Komisja Europejska krytykuje polskie zakazy lotów dla niektórych krajów ze względu na pandemię koronawirusa. „Istnieją inne środki, które lepiej nadają się do powstrzymania rozprzestrzeniania się choroby” – powiedział rzecznik EC Christian Wigand.
/.EMMANUEL DUNAND /.AFP
W środę 2 września po północy weszło w życie rozporządzenie Rady Ministrów w sprawie zakazów ruchu lotniczego. Ze względu na epidemię COVID-19 połączenia lotnicze z 44 krajami będą możliwe dopiero 15 września. Na liście znajdują się między innymi Hiszpania, Malta, Mołdawia, Czarnogóra i Stany Zjednoczone.
Zgodnie z prawem UE Wigand powiedział, że ograniczenia lotów muszą być „konieczne i proporcjonalne”. Istnieje również obowiązek zgłaszania takich decyzji Komisji Europejskiej oraz innym państwom członkowskim UE.
Bruksela otrzymała w środę zawiadomienie od władz Warszawy o zakazie dla krajów UE (Hiszpania, Luksemburg, Malta i Rumunia).
„Komisja ogólnie uważa, że inne środki, takie jak fizyczna odległość, namierzanie kontaktów i stosowanie środków higieny, lepiej nadają się do powstrzymania rozprzestrzeniania się choroby niż ograniczenia lotów jako takie” – powiedział Wigand w oświadczeniu.
Jak podkreślił, Komisja Europejska apeluje o ogólnounijne wspólne podejście w oparciu o wytyczne Europejskiego Centrum ds. Zapobiegania i Kontroli Chorób (ECDC), które jest obiektywną sytuacją epidemiologiczną w całej UE.

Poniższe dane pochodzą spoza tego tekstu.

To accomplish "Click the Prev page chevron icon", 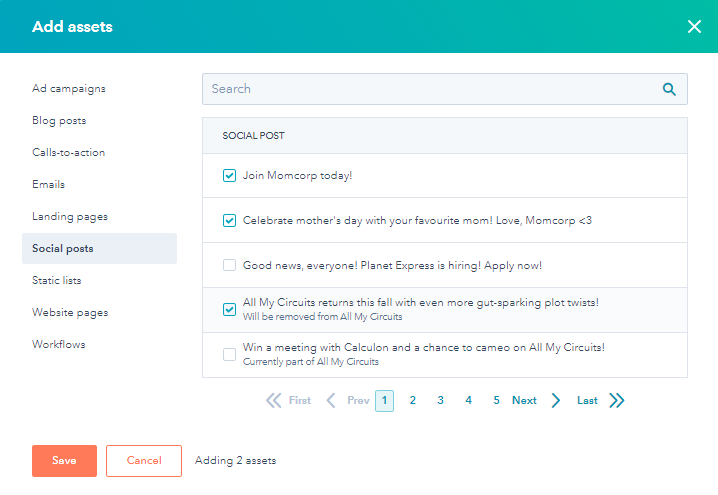I will [x=331, y=400].
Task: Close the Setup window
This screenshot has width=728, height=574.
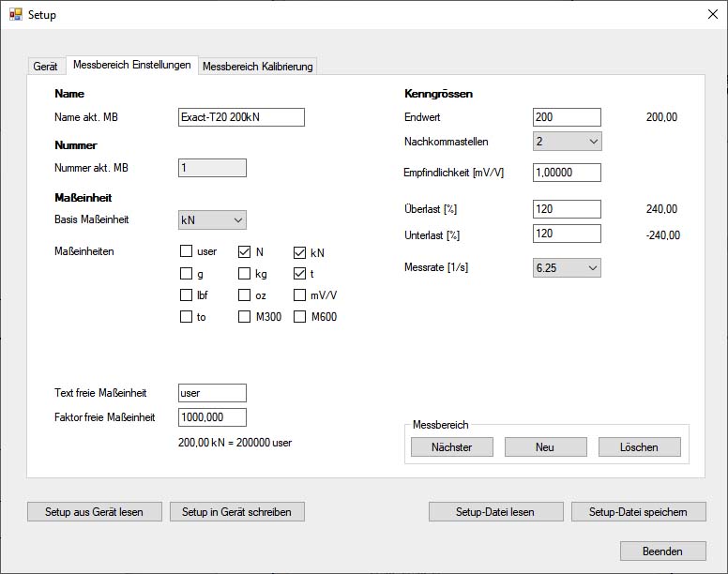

Wigand dodał, że od początku kryzysu COVID-19 KE pozostaje w bliskim kontakcie z państwami członkowskimi, zwłaszcza z władzami lotnictwa cywilnego, w celu monitorowania zmian ograniczeń lotów.
Z kolei polski rząd zwraca uwagę, że lista krajów i obszarów objętych zakazem została sporządzona na podstawie danych opublikowanych przez Europejskie Centrum ds.Zapobiegania i Kontroli Chorób w dniu 24 sierpnia 2020 r. I łącznie 14 Obejmuje dni na 100 000. Osoby o współczynniku większym niż 60.
We wtorek KE zwróciła się do węgierskich władz o zamknięcie granic zewnętrznych kraju w związku z pandemią. Bruksela uważa, że Budapeszt dyskryminuje obywateli innych krajów UE, wyłączając z ograniczeń obywateli Grupy Wyszehradzkiej (V4).